For instance, I genuinely wonder whether the campaign calling for closing Exhibit B would have been as well supported if it had been possible to point to a number of other recent pieces at the Barbican (and beyond) that had tackled the white gaze. If it was clear that Black artists were supported with public funds in making art that spoke of the brutality of European colonialism, might not people have engaged in strong critiques of Exhibit B but been aware that Brett Bailey's voice was only one in the conversation, rather than the (seemingly) lone voice? I think this complicates the censorship argument which seems to rely on a meritocratic notion that the art that gets funded and seen is the best art. Of course art should (be allowed to) be provocative and to divide opinion. However saying that anything that is legal is art if claimed as such, appears to hand over aesthetic and ethical questions to the law-makers. As an extreme example, it means that the actual enslavement and trading of Black people could be art if it was claimed as such in the UK before 1807.
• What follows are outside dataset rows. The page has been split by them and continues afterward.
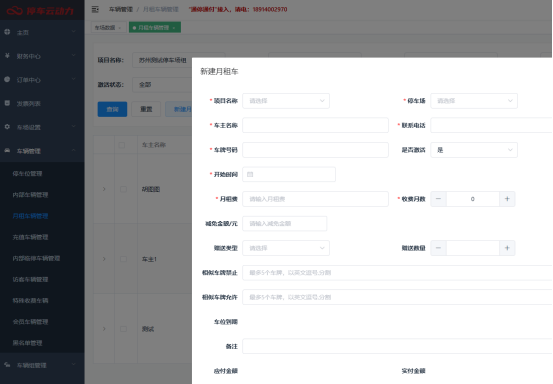Open the 开始时间 date picker field
The width and height of the screenshot is (553, 384).
[x=289, y=174]
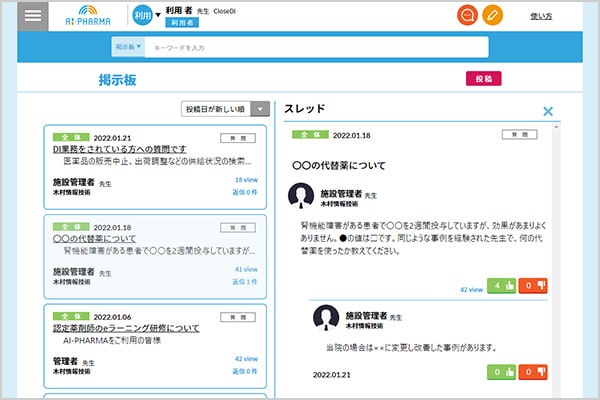Click the blue 利用 user circle icon
Screen dimensions: 600x400
tap(143, 16)
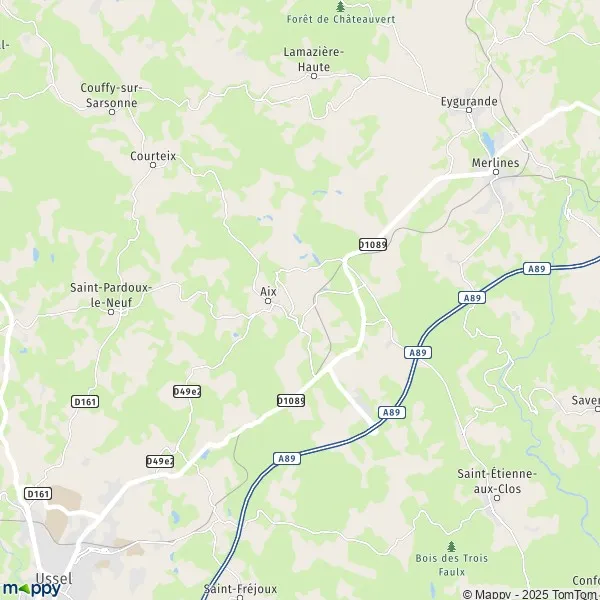Select the Couffy-sur-Sarsonne town marker
600x600 pixels.
tap(112, 112)
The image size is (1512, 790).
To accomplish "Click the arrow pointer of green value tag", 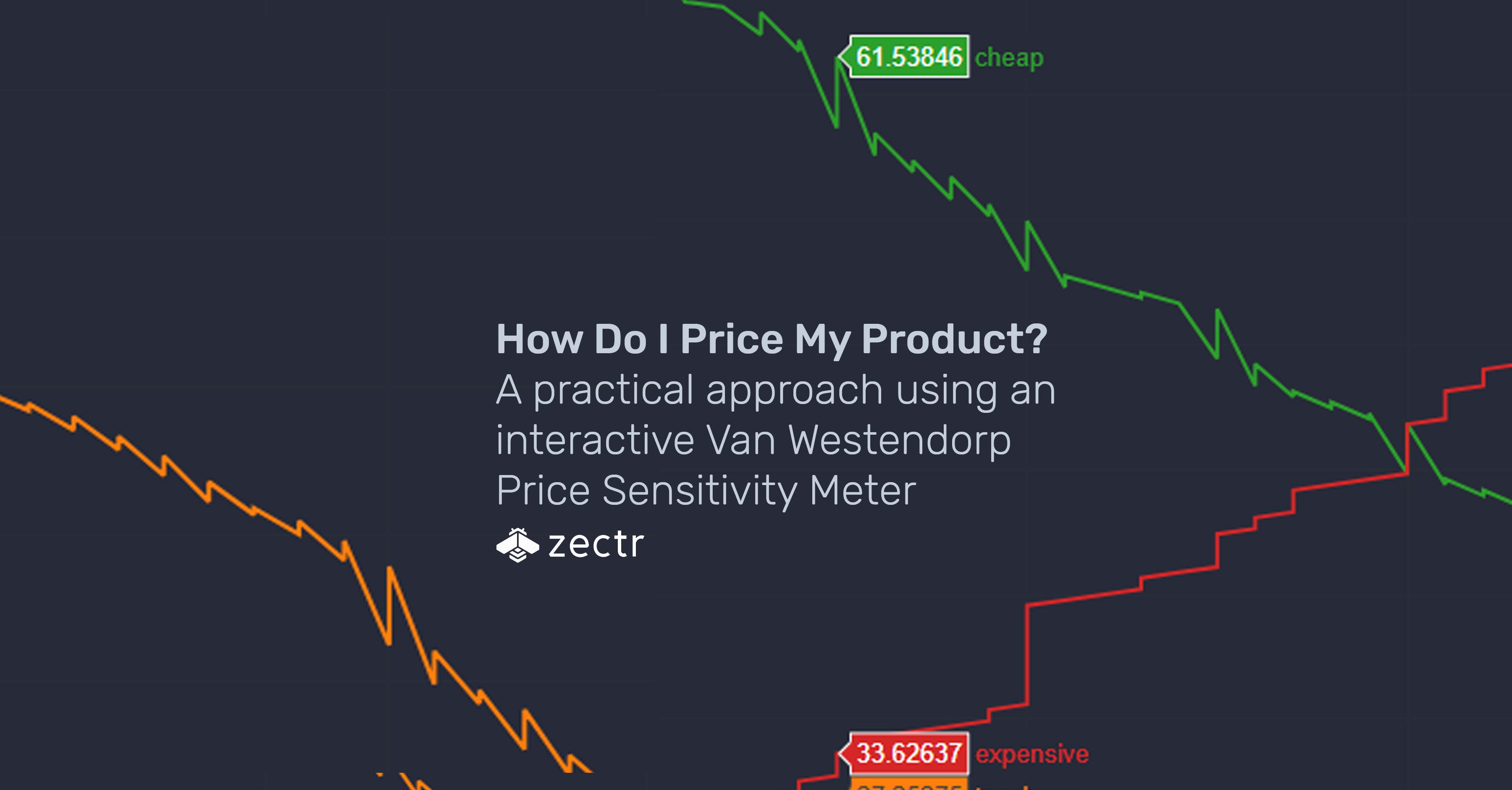I will (844, 57).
There is clearly diversity of opinion amongst Black artists in particular around the issues this episode has highlighted. Artists for whom I have the greatest of respect have found themselves on opposite sides of a for/against debate. I do not wish to deny the agency of the Black actors who participated in Exhibit B, all of whom made informed decisions and some of whom have spoken about their reasons for participating. I think it is perhaps slightly troubling that the director has not always used people who consider themselves actors as the work has toured. He appears to be content to find Black people who will consent to participating in the work and are able to stand still and give eye contact. Does using Black people interchangeably in the piece critique the historical denial of full personhood to Black people, or mirror it to some extent? Perhaps the final section of the piece, in which actors write about their reasons for getting involved mitigates against accusations that the actors are not permitted their own voices in the piece. And do those who argue that participants are not "really Black" (I have seen such comments online) not themselves essentialise Black people?
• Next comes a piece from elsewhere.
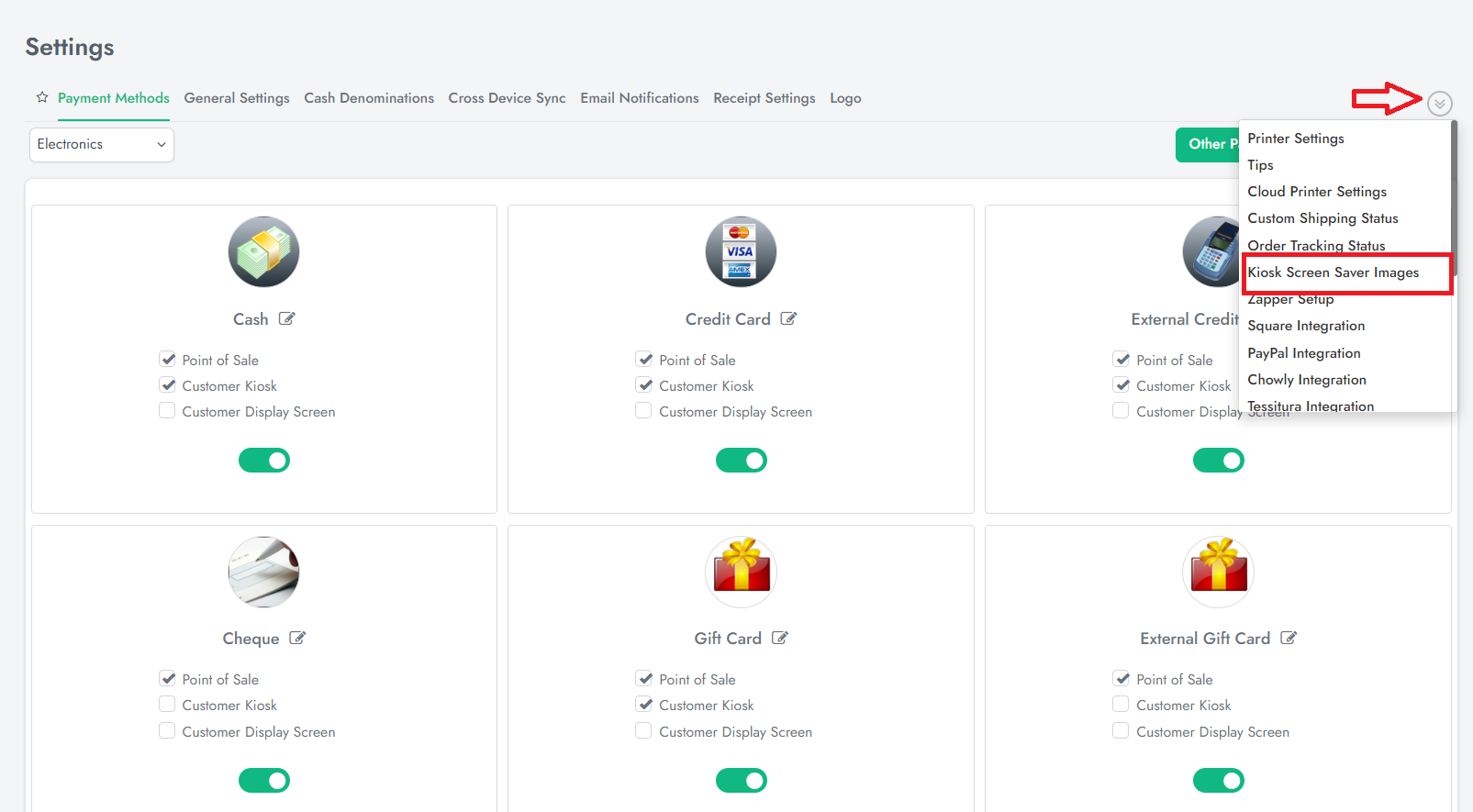
Task: Disable the Cash payment toggle switch
Action: pos(264,461)
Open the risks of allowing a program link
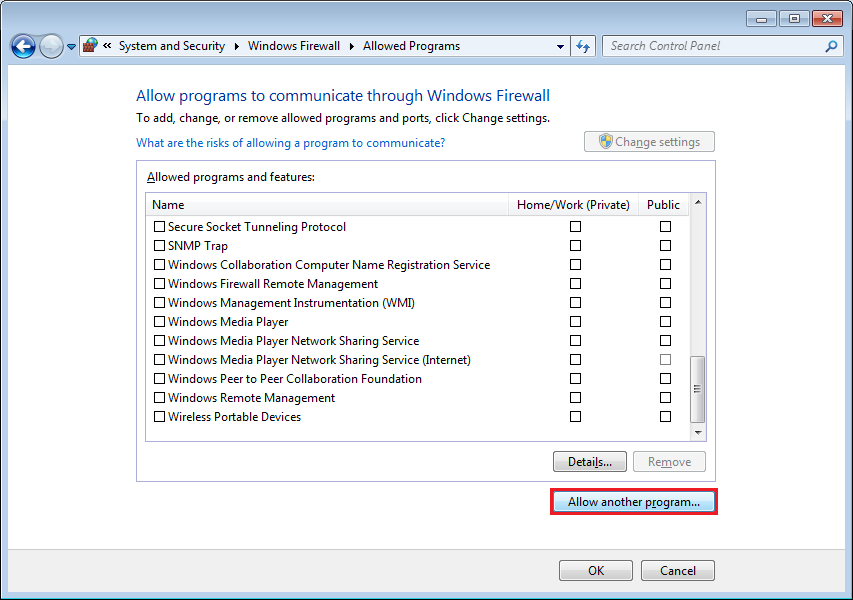 point(290,143)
The extent to which the participants can be said to have been 'acting' appears to be a fault line in the debate. Is it reasonable to compare Exhibit B, an art installation, to a film such as "12 Years a Slave" as many have done? Is there a crucial difference in how the audience are positioned? When I watch a film I am a viewer. In an art installation do I become a participant? If my response is part of "the piece" how am I to respond? Perhaps the only appropriate response to seeing Black people shackled is to rush to liberate them? On first hearing about Exhibit B, I had speculated with friends as to what would happen if people entered and did just this. But what if the protestors outside had declared their drumming and chanting as art (which to my knowledge they did not)? We might have had an interesting juxtaposition of public art and publicly funded art.

I think that one artistic response to this episode would be a piece of verbatim theatre on this episode, perhaps accompanied by talks and discussions. Certainly the debates around Exhibit B have reached far more people than the piece itself would have on its planned short run in London. Perhaps we have Brett Bailey to thank for this. Perhaps we have the protestors.